2013 Alliance Truck Parts 250
- Date: June 15, 2013
- Official name: 22nd Annual Alliance Truck Parts 250
- Location: Brooklyn, Michigan, Michigan International Speedway
- Course: Permanent racing facility
- Course length: 2 miles (3.2 km)
- Distance: 125 laps, 250 mi (402.336 km)
- Scheduled distance: 125 laps, 250 mi (402.336 km)
- Average speed: 137.825 miles per hour (221.808 km/h)

Pole position
- Driver: Austin Dillon; / Richard Childress Racing
- Time: 37.523

Most laps led
- Driver: Austin Dillon / Richard Childress Racing
- Laps: 61

Winner
- No. 7: Regan Smith / JR Motorsports

Television in the United States
- Network: ABC
- Announcers: Allen Bestwick, Dale Jarrett, Andy Petree

Radio in the United States
- Radio: Motor Racing Network

= 2013 Alliance Truck Parts 250 =

13th race of the 2013 NASCAR Nationwide Series

The 2013 Alliance Truck Parts 250 was the 13th stock car race of the 2013 NASCAR Nationwide Series and the 22nd iteration of the event.

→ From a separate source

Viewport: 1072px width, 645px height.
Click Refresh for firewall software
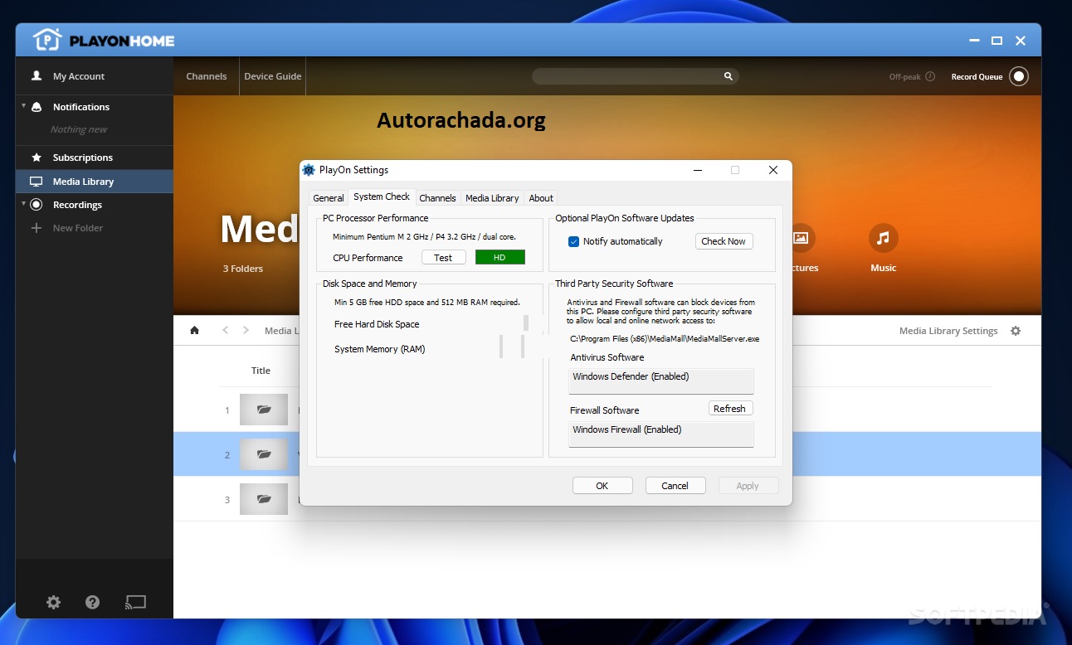(729, 409)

The race was held on Saturday, June 15, 2013, in Brooklyn, Michigan at Michigan International Speedway, a 2 mi D-shaped oval. The race took the scheduled 125 laps to complete. At race's end, Regan Smith, driving for JR Motorsports, would pull away in the closing laps of the race to win his third career NASCAR Nationwide Series win and his second and final win of the season. To fill out the podium, Kyle Larson of Turner Scott Motorsports and Paul Menard of Richard Childress Racing would finish second and third, respectively.

== Background ==

The layout of Michigan International Speedway, the venue where the race was held.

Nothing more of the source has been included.